Content-Language or lang attribute?

M

Michael Wilcox

When sending an HTML 4.01 document, which is preferable for identifying
the primary language of the document body, the Content-Language header
field or the lang attribute for the <html> element?

In my case, I can send the Content-Language with the PHP header()
function, but I cannot do anything more sophisticated.
 
J

Jukka K. Korpela

Michael Wilcox said:
When sending an HTML 4.01 document, which is preferable for
identifying the primary language of the document body, the
Content-Language header field or the lang attribute for the <html>
element?

The lang attribute, because it specifies by definition the language of
the content and is known to be recognized by some user agents, though not
without problems. The Content-Language header specifies - if you read it
carefully - the language(s) that the intended audience is expected to
know. The distinction might sound fairly theoretical, of course. But on
the practical side, is there any user agent that reacts to a
Content-Language header?

Besides, the lang attribute is preserved when the document is saved
locally. The HTTP headers are usually not preserved, regrettably.
 
M

Michael Wilcox

Jukka said:
But on
the practical side, is there any user agent that reacts to a
Content-Language header?

None that I know of, but I don't know much about a browser's inner
workings. Is there a good reason to send the Content-Language header, then?
Besides, the lang attribute is preserved when the document is saved
locally. The HTTP headers are usually not preserved, regrettably.
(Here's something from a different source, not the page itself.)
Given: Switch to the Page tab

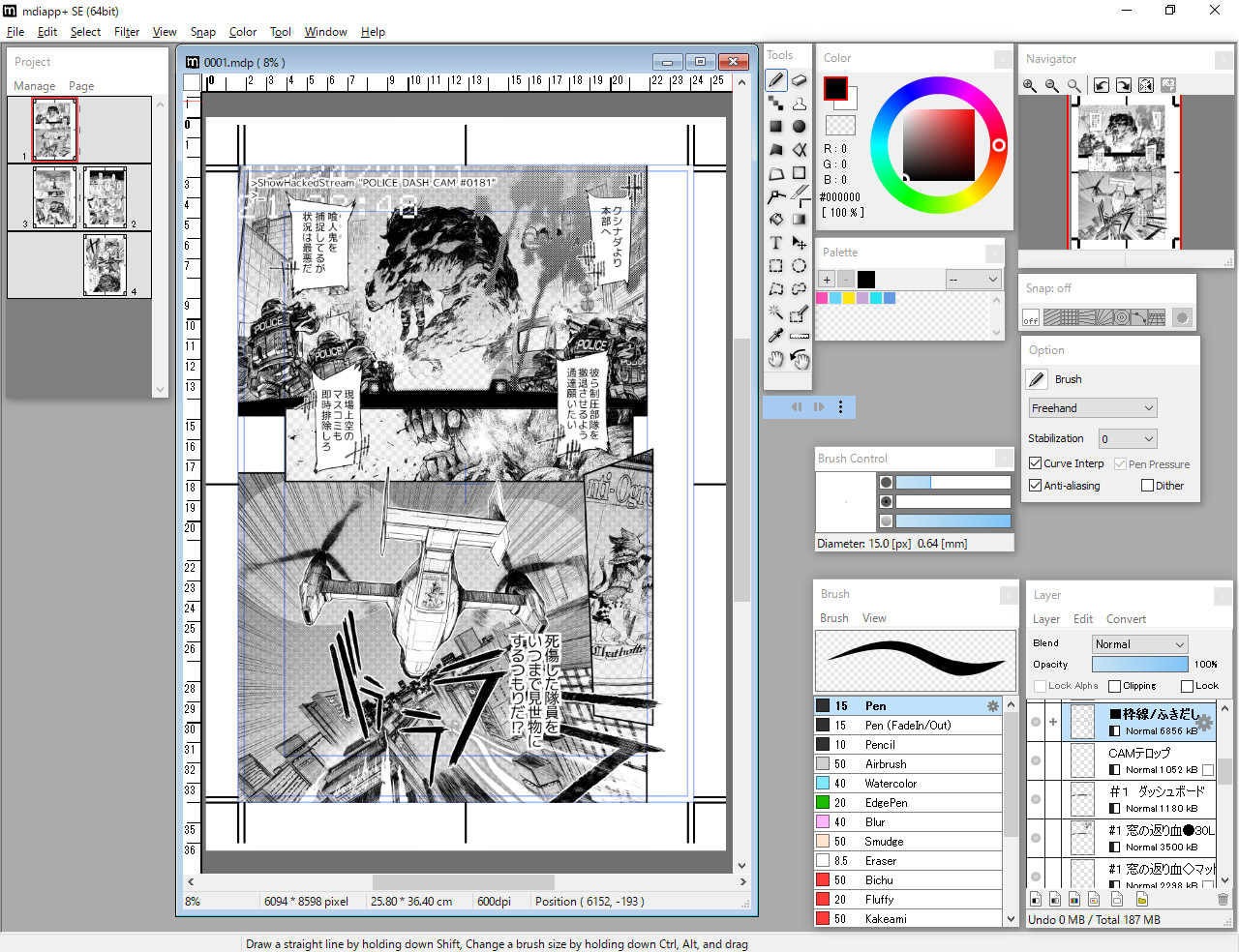Looking at the screenshot, I should pos(81,85).
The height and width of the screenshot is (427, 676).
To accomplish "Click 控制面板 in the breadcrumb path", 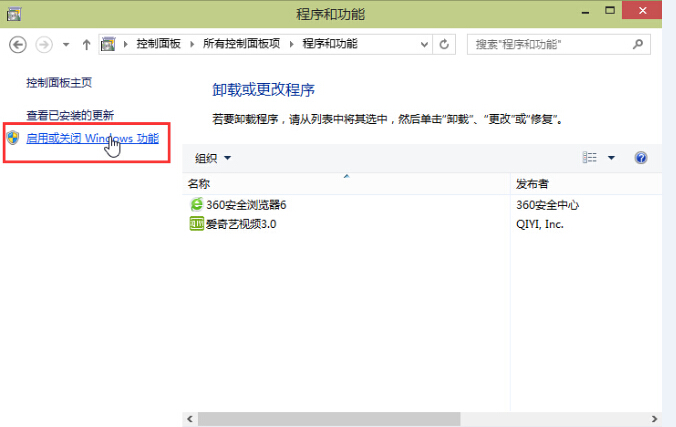I will [158, 45].
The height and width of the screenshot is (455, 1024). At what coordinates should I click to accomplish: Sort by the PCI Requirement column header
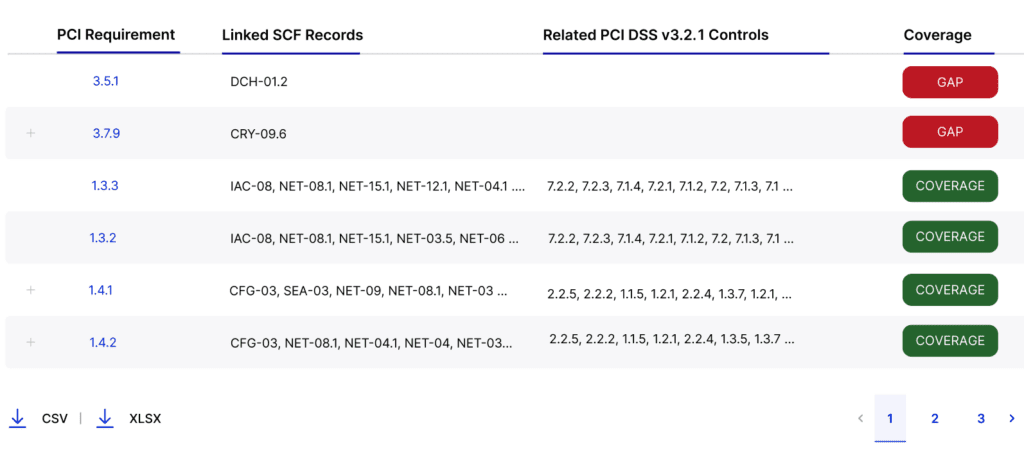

Would specifying the attribute and the header be overkill?
 
D

David Dorward

Jukka said:
But on the practical side, is there any user agent that reacts to a
Content-Language header?

You're tempting me to fire up vim and write one.

Does anybody need a tool that will go through their bookmarks, make a few
HEAD requests, and then inform them that nobody bothered putting language
information there? :)
 
T

Toby A Inkster

Michael said:
When sending an HTML 4.01 document, which is preferable for identifying
the primary language of the document body, the Content-Language header
field or the lang attribute for the <html> element?

What's wrong with using both?
 
M

Mitja

Michael Wilcox said:
None that I know of, but I don't know much about a browser's inner
workings. Is there a good reason to send the Content-Language header, then?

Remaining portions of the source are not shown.